LE MEILLEUR ROMAN BELGE

Le meilleur roman belge n’est pas le récit du lynchage du bourgmestre le plus tiré à quatre épingles de Bruxelles parce qu’il a contribué à faire cracher au bassinet de l’Etat un milliardaire kazakh qui gênait le président français dans son commerce d’hélicoptères, sur fond d’Ordre de Malte qui donne son fumet Dan Brown à l’intrigue. Non, c’est une saga qui conte l’odyssée, au XIIe siècle, d’une descendante de Viking réfugiée au pied du mont Ventoux et convertie au judaïsme qui s’en va accompagner la quête d’origine de son amour jusqu’au pied des pyramides.
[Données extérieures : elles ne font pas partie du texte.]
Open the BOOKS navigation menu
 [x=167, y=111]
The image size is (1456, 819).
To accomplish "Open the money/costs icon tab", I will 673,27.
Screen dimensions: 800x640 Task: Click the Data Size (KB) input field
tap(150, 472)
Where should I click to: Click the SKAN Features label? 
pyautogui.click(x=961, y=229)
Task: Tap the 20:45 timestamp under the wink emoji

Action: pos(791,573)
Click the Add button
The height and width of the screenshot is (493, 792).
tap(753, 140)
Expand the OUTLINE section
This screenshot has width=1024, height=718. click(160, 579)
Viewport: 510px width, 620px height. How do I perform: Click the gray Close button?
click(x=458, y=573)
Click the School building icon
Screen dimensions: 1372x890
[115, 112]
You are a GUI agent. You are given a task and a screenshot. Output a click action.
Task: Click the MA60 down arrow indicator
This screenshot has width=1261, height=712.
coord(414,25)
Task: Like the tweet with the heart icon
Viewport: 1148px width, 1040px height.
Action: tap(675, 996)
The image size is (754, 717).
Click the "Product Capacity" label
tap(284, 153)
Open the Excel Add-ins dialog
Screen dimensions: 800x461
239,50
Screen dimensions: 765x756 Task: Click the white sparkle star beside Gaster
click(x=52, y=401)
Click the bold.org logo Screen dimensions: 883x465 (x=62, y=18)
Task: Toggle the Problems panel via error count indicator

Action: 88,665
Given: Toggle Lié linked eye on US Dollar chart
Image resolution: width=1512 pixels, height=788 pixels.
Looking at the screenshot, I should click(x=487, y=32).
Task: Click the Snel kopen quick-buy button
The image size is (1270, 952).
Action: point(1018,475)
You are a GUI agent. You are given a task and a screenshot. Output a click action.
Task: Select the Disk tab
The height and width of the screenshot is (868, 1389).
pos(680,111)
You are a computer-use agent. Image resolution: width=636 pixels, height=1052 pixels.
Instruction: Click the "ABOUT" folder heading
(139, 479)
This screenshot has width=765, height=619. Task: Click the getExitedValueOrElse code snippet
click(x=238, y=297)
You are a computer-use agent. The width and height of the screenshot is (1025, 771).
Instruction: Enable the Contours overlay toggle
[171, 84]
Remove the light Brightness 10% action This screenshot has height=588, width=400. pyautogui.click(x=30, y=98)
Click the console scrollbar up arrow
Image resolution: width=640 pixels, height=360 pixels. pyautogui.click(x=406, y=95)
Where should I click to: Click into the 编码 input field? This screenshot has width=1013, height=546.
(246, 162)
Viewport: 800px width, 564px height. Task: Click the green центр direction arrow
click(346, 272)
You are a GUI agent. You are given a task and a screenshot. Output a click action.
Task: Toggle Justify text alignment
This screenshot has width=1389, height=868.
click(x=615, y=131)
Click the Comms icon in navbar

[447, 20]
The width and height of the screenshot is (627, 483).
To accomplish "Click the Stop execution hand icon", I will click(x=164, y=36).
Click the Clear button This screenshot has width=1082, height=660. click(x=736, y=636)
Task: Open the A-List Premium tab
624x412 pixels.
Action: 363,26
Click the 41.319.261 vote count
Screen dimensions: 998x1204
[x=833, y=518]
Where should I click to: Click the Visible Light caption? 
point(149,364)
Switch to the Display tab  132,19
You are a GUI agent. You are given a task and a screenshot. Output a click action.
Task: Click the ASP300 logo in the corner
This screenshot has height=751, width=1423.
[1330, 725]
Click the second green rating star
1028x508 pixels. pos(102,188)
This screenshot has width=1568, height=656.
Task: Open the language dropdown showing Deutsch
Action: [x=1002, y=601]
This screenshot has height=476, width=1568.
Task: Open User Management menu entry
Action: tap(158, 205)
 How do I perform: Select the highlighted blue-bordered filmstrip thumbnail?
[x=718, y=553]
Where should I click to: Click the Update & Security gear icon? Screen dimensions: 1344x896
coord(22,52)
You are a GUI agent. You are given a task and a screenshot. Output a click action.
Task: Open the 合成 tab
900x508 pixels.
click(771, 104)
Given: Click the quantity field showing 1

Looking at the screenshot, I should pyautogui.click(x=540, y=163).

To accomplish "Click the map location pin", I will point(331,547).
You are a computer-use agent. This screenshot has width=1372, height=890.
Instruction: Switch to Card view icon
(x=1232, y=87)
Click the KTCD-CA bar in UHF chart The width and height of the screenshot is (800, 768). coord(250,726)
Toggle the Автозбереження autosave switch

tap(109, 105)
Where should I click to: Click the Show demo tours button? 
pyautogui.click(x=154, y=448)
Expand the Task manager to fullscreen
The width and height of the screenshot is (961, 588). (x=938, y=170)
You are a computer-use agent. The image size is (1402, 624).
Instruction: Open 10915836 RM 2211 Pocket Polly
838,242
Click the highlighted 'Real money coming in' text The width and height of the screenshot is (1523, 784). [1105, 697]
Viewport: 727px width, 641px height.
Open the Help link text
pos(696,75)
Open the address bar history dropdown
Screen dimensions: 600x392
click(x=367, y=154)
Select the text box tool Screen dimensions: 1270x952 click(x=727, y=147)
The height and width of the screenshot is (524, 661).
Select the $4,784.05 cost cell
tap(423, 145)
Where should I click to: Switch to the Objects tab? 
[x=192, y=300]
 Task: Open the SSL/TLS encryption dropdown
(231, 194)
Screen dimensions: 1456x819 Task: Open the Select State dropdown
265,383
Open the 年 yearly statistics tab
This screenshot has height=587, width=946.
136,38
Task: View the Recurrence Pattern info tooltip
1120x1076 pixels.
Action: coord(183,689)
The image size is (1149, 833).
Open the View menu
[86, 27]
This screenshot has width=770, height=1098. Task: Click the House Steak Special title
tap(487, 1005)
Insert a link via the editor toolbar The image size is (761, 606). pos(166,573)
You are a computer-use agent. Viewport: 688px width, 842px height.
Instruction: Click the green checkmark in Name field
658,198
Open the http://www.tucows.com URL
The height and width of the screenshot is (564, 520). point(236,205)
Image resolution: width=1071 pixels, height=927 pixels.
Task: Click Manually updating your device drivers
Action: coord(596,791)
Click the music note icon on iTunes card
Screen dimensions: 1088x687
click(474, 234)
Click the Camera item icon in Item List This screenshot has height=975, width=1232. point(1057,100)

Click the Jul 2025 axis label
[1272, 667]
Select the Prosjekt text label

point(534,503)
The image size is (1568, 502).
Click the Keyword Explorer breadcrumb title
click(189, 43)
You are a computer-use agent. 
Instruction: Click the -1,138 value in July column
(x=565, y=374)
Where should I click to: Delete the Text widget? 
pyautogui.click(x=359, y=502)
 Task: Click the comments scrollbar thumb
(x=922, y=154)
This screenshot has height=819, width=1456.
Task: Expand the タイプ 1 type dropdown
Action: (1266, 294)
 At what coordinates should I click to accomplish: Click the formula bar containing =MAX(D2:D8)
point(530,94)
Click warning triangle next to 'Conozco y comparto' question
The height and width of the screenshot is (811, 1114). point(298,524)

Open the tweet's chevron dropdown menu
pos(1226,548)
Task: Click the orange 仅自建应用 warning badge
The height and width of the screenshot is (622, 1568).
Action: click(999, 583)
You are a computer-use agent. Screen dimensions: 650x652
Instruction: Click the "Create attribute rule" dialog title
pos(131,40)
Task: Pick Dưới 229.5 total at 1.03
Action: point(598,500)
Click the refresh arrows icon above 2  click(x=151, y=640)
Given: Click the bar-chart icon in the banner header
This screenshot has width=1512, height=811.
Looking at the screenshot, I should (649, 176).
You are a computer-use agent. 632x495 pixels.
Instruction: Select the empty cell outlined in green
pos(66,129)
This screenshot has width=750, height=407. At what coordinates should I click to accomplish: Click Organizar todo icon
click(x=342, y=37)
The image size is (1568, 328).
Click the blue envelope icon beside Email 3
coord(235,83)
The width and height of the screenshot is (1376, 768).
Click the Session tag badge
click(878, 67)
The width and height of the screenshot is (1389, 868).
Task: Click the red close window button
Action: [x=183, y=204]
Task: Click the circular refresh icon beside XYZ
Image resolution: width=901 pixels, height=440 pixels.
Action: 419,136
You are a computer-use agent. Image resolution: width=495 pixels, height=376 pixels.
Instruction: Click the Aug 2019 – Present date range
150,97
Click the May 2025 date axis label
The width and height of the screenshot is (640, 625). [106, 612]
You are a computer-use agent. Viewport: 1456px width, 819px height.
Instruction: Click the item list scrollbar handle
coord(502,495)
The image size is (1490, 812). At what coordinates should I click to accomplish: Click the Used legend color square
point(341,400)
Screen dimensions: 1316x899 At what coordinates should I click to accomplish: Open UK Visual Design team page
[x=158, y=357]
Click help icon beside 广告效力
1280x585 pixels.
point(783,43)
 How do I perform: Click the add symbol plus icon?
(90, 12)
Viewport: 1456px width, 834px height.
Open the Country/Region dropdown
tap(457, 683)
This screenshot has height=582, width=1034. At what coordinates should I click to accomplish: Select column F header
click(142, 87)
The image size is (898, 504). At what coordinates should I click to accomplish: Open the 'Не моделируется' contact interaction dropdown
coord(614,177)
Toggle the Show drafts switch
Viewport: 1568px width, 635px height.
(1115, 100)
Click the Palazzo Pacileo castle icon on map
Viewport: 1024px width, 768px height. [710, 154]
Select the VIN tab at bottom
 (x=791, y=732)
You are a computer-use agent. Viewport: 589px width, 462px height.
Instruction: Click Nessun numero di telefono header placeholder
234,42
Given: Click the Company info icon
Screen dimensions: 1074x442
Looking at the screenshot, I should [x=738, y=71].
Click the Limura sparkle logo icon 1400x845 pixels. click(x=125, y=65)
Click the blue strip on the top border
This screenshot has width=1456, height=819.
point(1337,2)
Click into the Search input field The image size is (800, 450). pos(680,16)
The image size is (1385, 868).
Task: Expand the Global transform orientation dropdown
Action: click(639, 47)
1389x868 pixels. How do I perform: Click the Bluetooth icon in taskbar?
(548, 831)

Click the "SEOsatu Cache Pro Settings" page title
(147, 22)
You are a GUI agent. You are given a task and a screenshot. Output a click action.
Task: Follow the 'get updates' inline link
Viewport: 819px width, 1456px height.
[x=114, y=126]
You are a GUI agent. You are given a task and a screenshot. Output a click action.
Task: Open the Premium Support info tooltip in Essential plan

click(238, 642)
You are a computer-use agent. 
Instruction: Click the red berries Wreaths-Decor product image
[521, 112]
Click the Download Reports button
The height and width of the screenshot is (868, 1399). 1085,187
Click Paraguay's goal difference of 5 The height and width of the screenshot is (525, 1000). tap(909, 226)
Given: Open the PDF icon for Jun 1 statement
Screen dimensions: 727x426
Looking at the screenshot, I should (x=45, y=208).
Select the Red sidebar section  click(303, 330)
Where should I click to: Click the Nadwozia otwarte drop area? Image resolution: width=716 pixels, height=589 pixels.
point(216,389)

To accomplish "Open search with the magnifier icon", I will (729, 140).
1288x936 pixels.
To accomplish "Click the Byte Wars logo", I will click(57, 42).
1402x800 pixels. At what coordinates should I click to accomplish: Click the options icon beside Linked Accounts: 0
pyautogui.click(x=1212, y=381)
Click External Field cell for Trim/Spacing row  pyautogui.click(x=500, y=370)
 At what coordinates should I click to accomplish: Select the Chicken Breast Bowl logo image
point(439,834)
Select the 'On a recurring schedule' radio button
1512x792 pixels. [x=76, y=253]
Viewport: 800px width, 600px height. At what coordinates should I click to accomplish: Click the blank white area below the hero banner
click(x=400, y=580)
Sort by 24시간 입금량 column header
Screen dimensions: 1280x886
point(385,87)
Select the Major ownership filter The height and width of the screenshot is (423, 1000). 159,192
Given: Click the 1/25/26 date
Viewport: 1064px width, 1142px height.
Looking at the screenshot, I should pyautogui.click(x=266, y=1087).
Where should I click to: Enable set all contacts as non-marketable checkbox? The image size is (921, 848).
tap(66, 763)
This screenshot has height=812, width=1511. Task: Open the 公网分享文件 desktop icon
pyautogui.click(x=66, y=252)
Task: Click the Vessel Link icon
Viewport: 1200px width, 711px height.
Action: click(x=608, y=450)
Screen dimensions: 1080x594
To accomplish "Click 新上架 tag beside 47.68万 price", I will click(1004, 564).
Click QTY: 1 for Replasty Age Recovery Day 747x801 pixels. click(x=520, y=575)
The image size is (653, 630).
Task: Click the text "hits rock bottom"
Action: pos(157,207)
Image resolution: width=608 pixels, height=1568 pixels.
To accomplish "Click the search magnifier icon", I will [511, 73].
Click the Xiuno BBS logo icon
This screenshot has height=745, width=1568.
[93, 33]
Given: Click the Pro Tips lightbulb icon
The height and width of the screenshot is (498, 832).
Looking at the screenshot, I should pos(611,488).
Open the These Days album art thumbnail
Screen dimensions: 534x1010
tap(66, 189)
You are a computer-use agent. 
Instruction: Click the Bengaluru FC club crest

On n’a plus lu de roman aussi ample, lyrique et visionnaire depuis longtemps, admirablement lové au surplus dans une langue somptueuse. L’auteur, par son exergue, s’incline devant Thomas Mann et sa tétralogie Joseph et ses frères, ample fresque biblique de l’auteur de La Montagne magique et de La Mort à Venise. Cet hommage est parfaitement justifié : on est dans la même mouvance d’art et de pensée, dans la même prise de risque aussi.

Le récit se joue des décalages de temps et d’espace. L’auteur, à neuf siècles de distance, suit cette pérégrination, mais au volant de sa voiture, de nos jours, en sillonnant la France jusqu’à la Méditerranée, s’attardant cependant dans un petit village du Vaucluse, lieu de retraite et d’écriture où il se réfugie fréquemment lui-même, et où, au lointain Moyen Age, son héroïne s’est longtemps crue à l’abri – avec son amant pour qui elle a changé de nom et de religion – des cavaliers que son père, indigné par sa fugue, a lancé à sa poursuite.

Cette double focale exerce sur le lecteur une étrange fascination, le dote d’un supplément de lucidité qu’il n’imaginait pas. Ce qui en ressort, c’est un présent perpétuel, celui de la conscience, de la passion et de la force de cette  » opposition qui s’appelle la vie  » dont parle Victor Hugo.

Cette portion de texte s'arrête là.